* Task prompt
The line containing "Given: Click Смёрдов Ю. А. row in Группа-1" marks the end: write out exactly every line from the first line of the data below through that line, and only those.

Stored data:
::::
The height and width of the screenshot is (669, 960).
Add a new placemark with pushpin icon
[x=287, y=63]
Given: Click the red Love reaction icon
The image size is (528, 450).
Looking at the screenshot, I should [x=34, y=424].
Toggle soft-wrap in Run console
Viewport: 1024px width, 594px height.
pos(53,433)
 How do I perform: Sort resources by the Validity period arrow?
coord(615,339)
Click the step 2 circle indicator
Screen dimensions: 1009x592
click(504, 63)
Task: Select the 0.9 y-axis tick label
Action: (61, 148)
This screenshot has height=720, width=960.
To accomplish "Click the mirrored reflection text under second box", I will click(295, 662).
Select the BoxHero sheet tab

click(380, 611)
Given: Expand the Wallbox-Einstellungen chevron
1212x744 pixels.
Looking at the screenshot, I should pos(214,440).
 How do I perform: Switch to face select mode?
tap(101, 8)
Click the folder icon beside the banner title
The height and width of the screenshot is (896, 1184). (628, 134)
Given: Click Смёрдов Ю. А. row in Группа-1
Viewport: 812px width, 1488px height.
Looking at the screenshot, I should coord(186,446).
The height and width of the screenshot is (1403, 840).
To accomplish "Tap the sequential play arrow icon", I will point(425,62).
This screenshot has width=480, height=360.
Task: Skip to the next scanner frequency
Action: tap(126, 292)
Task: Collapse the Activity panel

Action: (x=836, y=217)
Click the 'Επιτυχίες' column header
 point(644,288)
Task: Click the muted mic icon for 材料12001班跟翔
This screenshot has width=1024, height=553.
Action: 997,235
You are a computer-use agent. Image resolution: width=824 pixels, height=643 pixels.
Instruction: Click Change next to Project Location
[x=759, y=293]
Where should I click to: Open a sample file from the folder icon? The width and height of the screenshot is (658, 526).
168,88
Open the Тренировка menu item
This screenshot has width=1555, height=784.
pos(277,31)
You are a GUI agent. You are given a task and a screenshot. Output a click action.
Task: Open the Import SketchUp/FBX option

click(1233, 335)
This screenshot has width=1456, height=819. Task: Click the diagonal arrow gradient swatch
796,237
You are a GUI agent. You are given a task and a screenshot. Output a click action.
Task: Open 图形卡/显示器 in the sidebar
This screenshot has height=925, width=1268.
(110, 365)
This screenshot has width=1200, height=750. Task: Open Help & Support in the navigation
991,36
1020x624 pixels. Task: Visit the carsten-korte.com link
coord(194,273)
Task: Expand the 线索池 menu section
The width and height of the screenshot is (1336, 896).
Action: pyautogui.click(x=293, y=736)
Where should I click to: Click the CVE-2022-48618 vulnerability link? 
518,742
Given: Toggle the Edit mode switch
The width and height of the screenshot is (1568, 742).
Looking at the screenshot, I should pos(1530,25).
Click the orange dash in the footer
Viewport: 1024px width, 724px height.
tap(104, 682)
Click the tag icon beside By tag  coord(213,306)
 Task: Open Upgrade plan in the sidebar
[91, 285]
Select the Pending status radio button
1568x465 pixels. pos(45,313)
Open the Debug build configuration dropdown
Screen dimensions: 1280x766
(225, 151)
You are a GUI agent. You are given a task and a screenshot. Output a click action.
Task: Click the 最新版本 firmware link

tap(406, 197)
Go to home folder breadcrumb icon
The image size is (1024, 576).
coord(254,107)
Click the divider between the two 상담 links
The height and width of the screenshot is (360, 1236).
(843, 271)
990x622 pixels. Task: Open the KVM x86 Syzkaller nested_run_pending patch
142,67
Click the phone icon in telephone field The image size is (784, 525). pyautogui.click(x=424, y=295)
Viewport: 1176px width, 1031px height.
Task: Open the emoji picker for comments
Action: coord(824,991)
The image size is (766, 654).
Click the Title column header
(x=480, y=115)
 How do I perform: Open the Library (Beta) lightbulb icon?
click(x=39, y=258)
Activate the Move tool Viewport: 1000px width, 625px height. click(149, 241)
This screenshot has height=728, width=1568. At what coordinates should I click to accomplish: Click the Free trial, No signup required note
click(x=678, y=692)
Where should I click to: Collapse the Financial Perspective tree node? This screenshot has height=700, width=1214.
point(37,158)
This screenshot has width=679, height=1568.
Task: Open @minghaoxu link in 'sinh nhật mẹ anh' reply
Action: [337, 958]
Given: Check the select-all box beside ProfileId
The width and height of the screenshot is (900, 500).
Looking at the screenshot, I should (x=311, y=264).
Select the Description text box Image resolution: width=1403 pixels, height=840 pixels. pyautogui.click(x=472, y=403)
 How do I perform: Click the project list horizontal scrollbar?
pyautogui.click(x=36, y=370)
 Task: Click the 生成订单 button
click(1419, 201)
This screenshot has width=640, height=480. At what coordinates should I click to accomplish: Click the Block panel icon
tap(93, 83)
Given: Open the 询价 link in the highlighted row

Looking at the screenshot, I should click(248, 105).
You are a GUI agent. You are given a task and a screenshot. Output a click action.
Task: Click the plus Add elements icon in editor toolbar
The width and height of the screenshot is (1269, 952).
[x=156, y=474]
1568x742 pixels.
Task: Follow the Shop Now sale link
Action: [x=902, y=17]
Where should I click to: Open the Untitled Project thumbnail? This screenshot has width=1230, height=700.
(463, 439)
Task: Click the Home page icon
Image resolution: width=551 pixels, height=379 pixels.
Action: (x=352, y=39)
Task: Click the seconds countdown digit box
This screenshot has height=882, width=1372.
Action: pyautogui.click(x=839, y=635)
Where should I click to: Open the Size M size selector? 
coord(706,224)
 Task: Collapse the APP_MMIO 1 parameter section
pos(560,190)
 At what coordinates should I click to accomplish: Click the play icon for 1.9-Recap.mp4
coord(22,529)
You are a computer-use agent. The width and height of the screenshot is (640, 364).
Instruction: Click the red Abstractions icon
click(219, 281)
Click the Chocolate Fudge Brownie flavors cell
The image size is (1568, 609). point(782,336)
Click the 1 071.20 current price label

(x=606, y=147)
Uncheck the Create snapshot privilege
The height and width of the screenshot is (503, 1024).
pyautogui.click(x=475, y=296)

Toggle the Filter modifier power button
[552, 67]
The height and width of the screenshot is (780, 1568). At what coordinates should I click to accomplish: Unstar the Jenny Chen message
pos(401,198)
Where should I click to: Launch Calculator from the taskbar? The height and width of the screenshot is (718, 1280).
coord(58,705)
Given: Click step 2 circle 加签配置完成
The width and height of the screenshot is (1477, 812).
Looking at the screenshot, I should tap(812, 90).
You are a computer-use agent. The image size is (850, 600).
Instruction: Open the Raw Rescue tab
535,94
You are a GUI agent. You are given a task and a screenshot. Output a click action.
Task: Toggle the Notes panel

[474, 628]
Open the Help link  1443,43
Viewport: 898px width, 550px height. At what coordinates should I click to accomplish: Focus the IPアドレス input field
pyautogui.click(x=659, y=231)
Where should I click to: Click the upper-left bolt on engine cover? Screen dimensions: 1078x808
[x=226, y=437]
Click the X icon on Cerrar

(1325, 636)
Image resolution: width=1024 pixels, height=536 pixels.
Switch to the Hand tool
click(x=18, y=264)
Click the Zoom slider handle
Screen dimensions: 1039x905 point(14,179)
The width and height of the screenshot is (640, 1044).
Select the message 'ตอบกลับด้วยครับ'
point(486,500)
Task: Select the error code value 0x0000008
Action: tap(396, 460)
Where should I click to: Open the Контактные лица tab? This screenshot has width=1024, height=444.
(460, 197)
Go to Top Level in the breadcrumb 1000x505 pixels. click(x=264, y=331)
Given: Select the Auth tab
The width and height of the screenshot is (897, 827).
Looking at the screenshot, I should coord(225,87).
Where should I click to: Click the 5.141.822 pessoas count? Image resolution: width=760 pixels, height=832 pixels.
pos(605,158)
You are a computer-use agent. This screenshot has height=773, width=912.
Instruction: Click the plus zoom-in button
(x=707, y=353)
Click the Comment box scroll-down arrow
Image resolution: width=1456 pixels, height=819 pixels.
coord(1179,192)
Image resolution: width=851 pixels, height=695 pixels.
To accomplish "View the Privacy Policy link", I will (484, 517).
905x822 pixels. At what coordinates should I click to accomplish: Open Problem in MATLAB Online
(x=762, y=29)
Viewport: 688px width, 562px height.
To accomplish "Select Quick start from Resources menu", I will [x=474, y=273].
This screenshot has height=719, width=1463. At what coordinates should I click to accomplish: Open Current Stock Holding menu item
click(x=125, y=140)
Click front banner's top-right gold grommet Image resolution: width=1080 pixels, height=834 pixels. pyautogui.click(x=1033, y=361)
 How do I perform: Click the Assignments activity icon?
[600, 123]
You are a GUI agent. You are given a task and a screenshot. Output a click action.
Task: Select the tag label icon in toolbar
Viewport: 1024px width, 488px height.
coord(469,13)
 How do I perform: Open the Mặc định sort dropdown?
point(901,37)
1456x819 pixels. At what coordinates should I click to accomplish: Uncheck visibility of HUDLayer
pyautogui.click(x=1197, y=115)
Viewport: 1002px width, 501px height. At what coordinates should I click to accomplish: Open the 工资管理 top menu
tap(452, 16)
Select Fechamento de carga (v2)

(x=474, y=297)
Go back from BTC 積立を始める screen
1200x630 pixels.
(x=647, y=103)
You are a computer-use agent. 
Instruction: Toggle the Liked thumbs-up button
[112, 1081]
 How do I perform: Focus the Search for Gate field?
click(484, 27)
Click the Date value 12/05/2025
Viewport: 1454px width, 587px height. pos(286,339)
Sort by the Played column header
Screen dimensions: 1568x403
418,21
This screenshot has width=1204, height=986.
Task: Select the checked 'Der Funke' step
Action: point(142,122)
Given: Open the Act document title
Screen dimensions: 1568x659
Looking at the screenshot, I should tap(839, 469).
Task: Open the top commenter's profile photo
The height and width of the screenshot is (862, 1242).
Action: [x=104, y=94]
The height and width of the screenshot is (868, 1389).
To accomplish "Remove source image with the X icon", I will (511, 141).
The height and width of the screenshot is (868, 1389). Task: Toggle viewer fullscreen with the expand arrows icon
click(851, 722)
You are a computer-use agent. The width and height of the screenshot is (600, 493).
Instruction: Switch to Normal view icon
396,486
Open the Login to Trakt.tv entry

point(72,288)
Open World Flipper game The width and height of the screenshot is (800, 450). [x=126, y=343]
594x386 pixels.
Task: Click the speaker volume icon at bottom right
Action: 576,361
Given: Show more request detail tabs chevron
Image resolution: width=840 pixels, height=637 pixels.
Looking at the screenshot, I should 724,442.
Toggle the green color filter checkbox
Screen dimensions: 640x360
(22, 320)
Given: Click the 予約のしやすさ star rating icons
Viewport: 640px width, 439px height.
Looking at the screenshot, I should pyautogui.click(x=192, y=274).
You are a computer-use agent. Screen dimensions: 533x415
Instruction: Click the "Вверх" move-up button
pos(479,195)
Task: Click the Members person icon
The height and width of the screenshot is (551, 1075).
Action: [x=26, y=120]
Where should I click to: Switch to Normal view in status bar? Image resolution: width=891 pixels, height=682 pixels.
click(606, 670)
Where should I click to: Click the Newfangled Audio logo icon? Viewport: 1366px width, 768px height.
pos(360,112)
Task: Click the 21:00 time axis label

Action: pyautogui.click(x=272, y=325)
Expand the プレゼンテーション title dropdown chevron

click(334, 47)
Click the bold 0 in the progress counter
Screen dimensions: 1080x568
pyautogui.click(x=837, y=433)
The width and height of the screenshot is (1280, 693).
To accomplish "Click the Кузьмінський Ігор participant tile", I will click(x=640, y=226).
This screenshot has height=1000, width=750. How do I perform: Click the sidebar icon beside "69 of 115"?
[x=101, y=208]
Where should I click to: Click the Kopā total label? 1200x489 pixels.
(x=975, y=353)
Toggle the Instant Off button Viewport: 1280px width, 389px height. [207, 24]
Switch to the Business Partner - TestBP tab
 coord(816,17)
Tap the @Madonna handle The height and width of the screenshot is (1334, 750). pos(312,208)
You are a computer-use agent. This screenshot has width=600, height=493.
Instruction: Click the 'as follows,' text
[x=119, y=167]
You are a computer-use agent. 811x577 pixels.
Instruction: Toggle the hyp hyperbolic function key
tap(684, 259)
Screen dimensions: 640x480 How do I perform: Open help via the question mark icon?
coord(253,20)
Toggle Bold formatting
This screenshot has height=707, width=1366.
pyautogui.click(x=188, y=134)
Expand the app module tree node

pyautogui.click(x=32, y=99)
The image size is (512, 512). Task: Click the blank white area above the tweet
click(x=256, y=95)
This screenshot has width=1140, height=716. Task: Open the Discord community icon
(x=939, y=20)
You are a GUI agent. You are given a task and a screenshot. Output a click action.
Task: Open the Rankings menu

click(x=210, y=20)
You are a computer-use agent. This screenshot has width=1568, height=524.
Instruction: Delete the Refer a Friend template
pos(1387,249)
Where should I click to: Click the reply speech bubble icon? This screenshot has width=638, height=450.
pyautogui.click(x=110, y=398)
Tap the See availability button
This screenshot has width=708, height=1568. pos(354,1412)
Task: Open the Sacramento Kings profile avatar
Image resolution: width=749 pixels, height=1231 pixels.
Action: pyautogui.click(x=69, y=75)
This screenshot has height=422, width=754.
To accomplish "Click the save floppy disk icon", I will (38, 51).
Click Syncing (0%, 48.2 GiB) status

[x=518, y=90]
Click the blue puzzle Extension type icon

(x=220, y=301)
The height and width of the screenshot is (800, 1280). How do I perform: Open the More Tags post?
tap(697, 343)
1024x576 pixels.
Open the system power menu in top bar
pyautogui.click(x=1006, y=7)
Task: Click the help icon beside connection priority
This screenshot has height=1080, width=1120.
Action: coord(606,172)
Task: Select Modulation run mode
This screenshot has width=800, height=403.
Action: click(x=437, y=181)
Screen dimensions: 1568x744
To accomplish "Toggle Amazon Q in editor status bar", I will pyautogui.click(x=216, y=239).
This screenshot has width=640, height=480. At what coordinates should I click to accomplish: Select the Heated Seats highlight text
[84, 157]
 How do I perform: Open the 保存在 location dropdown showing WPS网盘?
::::
* Result of the task
The height and width of the screenshot is (669, 960).
Add a new placemark with pushpin icon
[x=287, y=63]
Given: Click the red Love reaction icon
The image size is (528, 450).
Looking at the screenshot, I should [x=34, y=424].
Toggle soft-wrap in Run console
Viewport: 1024px width, 594px height.
pos(53,433)
 How do I perform: Sort resources by the Validity period arrow?
coord(615,339)
Click the step 2 circle indicator
Screen dimensions: 1009x592
click(504, 63)
Task: Select the 0.9 y-axis tick label
Action: (61, 148)
This screenshot has height=720, width=960.
To accomplish "Click the mirrored reflection text under second box", I will click(295, 662).
Select the BoxHero sheet tab

click(380, 611)
Given: Expand the Wallbox-Einstellungen chevron
1212x744 pixels.
Looking at the screenshot, I should pos(214,440).
 How do I perform: Switch to face select mode?
tap(101, 8)
Click the folder icon beside the banner title
The height and width of the screenshot is (896, 1184). (628, 134)
Given: Click Смёрдов Ю. А. row in Группа-1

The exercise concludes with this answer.